Il est vrai que l'accompagnement de militaires français à des contrôles d'identité, dans les années qui ont précédé 94, est criticable. Mais ces mêmes militaires répondent que leur présence aidaient les personnes controlées à avoir un minimum de garantie. Et un observateur connu comme Eric Gillet avocat belge des Droits de l'Homme, confirme que les Tutsi arrêtés s'en sortaient mieux quand il y avait une présence française. Donc ce n'est pas si simple.
Qui suis-je pour critiquer Kagame ? Un ami de nombreux Rwandais pleins de dignité qui n'ont pas droit à la parole.
Et si l'on veut que les plaies se referment il faut que tout le monde puisse parler et être entendu. Ce n'est pas le cas aujourd'hui au Rwanda ni dans les enceintes internationales les plus manichéennes…
De gyann
citoyen | 10H59 | 29/08/2008 |
Démographie du Rwanda.
La courbe accessible par le lien ci dessous prouve de façon définitive la responsabilité absolue de ceux qui ont déclenché la guerre de 90-94.

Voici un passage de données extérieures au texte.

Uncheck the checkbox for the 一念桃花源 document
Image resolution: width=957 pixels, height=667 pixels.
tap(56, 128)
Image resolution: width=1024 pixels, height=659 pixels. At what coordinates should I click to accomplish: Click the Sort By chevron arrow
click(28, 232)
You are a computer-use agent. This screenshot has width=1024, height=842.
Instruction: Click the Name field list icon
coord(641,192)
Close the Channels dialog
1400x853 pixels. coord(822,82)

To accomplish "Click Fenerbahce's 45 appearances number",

http://fr.wikipedia.org/wiki/Rwanda#D.C3.A9mographie
De Gabriel Périès
Politologue | 10H00 | 29/08/2008 |
En réponse à Karina Lavestal :
Je vous remercie pour votre commentaire. Il pose un vrai problème relatif à notre méthode d'analyse et surtout celui du statut des doctrines militaire et de leur fonction dans l'organisation spécifique des Etats qu'elles impliquent. Mettre en avant l'importance de la DGR ne constitue pas un simple jeux d'esprit. Cette doctrine fonctionne comme une régle manageriale en quelque sorte de l'appareil d'Etat qui possède le monopole de la violence. C'est un système qui s'enseigne, qui contient des procédures, des textes réglementaires, des commentaires en « retours d'expériences » et préconisent pour telle ou telle sorte de conflit un ensemble de dispositions qui va depuis le type d'armement jusqu'à l'organisation territoriale en cas de conflit externe ou interne… Cela s'appelle le plan de Défense. Avec David, nous avons suivi depuis de nombreuses années ce dispositif spécifique au Rwanda sur la base d'un travail d'archives, en France comme au Rwanda, et d'entretiens avec les principaux protagonistes. En ce qui me concerne, j'ai fait le même travail pour l'Amérique latine et en particulier pour l'Argentine. Force est de constater que la DGR, par la présence de missions militaires françaises directement intégrées dans l'Etat-major des Forces armées Argentine dès 1956 jusqu'en 1983 a été également enseignée dans ce pays, avec les résultats que l'on connaît bien aujourd'hui. Des officiers y sont aussi condamnés pour crime de génocide par la justice argentine. Il ne s'agit pas là d'une opinion ou d'un « methodisme ». Mais bel et bien de faits historiques et juridiques. Ce n'est qu'une des facettes d'un problème qui est beaucoup plus large. mais si on choisi scientifiquement un aspect, on ne peut en toute honnêteté méthodologique, aborder tous les versants en même temps. Au risque de la dispersion.
Cordialement,
GP
à Gabriel Périès
De gyann
citoyen | 12H29 | 29/08/2008 |
Gabriel,
Vous ecrivez : « (La doctrine militaire) … n'est qu'une des facettes d'un problème qui est beaucoup plus large. mais si on choisi scientifiquement un aspect, on ne peut en toute honnêteté méthodologique, aborder tous les versants en même temps. Au risque de la dispersion. »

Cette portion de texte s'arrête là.